According to the US National Institutes of Health Clinical Trial registry, the trial could start as early as today and will last until spring 2023. It will have 56 participants taking two slightly different mRNA vaccines. The participants have to be adults between 18 and 50 and be HIV-1 negative.

Back in April, results from a proof of principle concept for an HIV vaccine showed that there are ways to elicit a particular response from the human body. It was able to stimulate the immune system to create broadly neutralizing antibodies or bnABs. These are specialized blood proteins that can attach themselves to the spikes on the surface of HIV, neutralizing the virus before it can infect cells. This approach would work on different strains of HIV.

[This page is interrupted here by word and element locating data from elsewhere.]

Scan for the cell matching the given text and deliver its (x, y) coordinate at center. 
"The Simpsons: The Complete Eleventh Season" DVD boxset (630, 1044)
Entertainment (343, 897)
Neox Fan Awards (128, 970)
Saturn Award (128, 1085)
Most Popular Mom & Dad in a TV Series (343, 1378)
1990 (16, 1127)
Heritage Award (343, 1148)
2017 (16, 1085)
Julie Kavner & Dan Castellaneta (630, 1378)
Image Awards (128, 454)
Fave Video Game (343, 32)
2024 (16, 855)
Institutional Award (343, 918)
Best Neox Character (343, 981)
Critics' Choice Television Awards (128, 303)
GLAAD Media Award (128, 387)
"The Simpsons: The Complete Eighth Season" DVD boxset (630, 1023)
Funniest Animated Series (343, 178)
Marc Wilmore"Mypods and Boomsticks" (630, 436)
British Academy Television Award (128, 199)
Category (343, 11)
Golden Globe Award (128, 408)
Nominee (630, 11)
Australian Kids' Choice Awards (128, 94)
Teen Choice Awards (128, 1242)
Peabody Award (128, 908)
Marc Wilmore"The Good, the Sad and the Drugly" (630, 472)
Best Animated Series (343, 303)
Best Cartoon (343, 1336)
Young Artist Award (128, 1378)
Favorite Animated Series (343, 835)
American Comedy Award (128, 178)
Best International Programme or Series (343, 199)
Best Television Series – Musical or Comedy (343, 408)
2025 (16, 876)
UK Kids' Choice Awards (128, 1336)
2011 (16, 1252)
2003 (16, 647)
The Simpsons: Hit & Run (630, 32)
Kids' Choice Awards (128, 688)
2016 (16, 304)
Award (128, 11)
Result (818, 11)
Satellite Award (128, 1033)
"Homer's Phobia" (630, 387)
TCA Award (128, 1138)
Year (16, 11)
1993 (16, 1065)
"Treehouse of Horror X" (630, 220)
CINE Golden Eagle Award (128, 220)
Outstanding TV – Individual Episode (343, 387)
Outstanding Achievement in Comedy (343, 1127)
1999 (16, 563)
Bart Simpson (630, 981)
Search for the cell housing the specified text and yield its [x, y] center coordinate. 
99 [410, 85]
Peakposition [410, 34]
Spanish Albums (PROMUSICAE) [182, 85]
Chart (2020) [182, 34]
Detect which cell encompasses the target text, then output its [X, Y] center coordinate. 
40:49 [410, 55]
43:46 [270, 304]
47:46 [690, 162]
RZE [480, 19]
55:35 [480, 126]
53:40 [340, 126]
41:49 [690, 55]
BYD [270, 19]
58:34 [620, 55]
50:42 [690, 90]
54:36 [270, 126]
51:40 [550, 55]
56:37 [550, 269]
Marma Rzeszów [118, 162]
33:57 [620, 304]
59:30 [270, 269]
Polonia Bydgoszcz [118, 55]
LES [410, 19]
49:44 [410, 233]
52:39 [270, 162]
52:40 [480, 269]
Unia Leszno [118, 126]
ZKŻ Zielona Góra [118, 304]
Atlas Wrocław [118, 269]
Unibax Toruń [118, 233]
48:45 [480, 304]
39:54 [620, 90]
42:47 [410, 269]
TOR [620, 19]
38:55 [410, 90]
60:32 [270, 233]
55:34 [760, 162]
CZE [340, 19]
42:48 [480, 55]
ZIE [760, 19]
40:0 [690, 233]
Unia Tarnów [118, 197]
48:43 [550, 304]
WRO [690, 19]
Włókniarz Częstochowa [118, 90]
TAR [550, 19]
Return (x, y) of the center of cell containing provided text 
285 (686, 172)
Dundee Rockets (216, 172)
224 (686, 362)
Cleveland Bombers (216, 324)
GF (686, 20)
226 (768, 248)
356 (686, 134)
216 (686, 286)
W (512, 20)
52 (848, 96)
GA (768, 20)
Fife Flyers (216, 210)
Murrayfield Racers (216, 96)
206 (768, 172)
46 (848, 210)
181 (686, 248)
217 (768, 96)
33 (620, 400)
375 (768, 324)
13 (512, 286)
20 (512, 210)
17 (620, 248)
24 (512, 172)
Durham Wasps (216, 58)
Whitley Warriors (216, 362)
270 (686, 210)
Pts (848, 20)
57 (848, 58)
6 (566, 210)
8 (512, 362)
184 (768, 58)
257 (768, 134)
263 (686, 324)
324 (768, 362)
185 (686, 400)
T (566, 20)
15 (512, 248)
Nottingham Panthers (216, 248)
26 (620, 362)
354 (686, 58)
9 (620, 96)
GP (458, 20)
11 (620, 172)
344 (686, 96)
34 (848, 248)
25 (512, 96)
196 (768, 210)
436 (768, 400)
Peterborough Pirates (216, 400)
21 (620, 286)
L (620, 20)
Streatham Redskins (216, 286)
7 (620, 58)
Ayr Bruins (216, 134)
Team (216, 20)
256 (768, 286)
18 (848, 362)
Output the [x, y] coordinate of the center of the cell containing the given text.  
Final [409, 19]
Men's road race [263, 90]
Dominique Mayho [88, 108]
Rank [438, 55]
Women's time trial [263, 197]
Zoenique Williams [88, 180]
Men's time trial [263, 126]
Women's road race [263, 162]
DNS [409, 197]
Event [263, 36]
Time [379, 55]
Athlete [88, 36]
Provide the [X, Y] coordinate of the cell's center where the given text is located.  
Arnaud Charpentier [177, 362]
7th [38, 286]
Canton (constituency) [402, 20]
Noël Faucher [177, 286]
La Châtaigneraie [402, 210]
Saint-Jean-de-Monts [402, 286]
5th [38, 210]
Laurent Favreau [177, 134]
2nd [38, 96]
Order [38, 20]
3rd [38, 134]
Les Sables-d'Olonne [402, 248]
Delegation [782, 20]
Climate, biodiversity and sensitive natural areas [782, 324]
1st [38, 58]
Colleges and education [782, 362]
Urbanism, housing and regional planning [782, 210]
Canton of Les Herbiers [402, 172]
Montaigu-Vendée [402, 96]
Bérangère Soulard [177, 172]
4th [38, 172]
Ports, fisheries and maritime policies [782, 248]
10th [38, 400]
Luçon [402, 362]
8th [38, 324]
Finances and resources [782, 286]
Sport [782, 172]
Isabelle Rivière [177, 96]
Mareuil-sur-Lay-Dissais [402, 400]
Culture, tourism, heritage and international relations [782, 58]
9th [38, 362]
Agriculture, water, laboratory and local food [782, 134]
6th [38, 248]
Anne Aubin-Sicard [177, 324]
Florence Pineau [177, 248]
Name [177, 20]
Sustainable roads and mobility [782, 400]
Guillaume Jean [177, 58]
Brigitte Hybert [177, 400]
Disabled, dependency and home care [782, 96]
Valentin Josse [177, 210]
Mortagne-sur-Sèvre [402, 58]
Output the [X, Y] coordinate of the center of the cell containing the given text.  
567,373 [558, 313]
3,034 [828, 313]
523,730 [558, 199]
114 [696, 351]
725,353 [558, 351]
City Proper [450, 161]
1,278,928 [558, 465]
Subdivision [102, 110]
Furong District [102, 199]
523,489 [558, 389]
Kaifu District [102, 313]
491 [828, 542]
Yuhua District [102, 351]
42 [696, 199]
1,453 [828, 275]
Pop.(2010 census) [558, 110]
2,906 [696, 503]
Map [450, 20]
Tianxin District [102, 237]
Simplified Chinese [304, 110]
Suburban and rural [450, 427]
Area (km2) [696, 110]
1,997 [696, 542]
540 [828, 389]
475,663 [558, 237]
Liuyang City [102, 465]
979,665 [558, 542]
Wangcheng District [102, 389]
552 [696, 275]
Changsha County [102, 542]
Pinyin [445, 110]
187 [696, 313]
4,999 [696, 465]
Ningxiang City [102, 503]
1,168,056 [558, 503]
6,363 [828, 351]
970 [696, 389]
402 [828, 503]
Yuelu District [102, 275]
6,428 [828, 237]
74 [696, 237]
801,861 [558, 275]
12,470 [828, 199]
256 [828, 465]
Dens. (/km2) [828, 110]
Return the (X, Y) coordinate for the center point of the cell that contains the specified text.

Devised by International AIDS Vaccine Initiative (IAVI) and Scripps Research, this is now being tested using an mRNA vaccine by Moderna. Similar in concept to the biotech company’s COVID-19 vaccine, the mRNA will be taken in by cells that produce specific (but harmless) proteins to stimulate the right immune response. This will train the immune system to fight HIV.

The success of this approach could be revolutionary in stopping the HIV pandemic. It could also be a starting point to create vaccines that can prime the body to fight off different strains of influenza, and even diseases such as dengue fever, Zika, hepatitis, and even malaria.

While a vaccine is still in the experimental stages, there are current drugs that are extremely efficient at preventing people from becoming infected with HIV, such as PrEP (Pre-Exposure Prophylaxis), new versions of which could be even easier to administer. This new Moderna vaccine is also not the only HIV vaccine going to trial at the moment.

People living with HIV and on antiretroviral drugs live healthy lives and once their viral load becomes undetectable it is impossible for them to pass the virus on. This is encapsulated by the phrase undetectable equals untransmittable, U=U.

People living with HIV continue to experience stigma, which may prevent access to information about the disease and life-saving drugs due to political, religious, and social-economic conditions. More than 35 million people around the world live with HIV. A vaccine and a cure would be revolutionary, but equal access to education and medicines globally would change (and save) lives today.